- _What to work on_
The entries that follow include a run beginning at the line with "Task: Click the magnifying glass search icon" and ending at the line with "The image size is (681, 667)."; restate that run word for word and leave the rest out.

- _Material provided_
------------------------------------

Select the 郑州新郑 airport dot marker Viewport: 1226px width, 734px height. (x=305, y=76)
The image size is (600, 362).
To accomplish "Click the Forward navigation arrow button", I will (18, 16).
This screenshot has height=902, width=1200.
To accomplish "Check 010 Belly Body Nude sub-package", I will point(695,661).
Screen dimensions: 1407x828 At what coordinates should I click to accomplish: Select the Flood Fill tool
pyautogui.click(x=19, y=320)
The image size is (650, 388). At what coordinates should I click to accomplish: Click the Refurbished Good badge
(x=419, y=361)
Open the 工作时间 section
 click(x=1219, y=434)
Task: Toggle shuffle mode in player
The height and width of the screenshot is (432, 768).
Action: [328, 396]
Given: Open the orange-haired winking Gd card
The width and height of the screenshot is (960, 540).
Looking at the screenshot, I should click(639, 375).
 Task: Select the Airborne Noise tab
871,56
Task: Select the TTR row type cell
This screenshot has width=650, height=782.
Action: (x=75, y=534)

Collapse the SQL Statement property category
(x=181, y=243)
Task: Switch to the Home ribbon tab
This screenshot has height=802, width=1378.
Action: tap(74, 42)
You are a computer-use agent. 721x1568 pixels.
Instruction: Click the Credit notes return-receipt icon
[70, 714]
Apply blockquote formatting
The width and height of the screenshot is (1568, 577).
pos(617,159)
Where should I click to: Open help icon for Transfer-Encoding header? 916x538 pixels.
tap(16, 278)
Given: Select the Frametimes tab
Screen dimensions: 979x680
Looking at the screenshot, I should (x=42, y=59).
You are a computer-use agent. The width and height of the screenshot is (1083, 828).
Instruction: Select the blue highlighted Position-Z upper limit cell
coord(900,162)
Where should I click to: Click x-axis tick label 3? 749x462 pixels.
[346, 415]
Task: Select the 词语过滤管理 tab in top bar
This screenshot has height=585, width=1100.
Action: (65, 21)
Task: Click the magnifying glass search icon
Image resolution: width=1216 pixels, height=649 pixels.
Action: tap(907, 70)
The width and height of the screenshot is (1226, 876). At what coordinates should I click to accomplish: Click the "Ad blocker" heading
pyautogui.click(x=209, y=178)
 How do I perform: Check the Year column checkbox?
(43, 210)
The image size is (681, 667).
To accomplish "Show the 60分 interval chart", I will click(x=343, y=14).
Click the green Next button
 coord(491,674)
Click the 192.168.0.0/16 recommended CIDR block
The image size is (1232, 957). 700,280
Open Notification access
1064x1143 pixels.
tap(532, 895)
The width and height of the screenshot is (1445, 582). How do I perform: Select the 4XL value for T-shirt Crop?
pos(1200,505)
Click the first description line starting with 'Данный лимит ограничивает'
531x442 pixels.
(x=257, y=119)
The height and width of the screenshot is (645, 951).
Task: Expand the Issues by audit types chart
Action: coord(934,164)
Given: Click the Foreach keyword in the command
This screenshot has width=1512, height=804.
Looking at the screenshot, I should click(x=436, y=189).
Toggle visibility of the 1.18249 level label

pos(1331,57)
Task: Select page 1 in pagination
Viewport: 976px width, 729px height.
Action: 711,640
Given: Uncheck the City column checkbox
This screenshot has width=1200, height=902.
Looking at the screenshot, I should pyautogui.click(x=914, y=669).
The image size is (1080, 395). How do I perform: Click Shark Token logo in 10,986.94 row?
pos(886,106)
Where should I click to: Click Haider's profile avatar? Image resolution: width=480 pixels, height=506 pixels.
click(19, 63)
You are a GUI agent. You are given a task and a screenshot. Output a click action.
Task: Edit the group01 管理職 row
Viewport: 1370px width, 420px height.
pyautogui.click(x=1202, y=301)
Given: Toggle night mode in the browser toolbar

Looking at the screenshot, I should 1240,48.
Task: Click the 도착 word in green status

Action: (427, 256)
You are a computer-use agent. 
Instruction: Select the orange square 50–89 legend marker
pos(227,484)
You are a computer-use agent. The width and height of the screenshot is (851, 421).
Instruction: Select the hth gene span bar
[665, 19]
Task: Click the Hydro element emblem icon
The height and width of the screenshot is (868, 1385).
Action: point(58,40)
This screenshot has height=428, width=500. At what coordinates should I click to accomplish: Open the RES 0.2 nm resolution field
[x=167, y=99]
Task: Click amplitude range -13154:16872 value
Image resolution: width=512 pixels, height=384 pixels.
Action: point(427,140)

------------------------------------

- _Answer space_
Task: Click the magnifying glass search icon
Image resolution: width=1216 pixels, height=649 pixels.
Action: tap(907, 70)
The width and height of the screenshot is (1226, 876). At what coordinates should I click to accomplish: Click the "Ad blocker" heading
pyautogui.click(x=209, y=178)
 How do I perform: Check the Year column checkbox?
(43, 210)
The image size is (681, 667).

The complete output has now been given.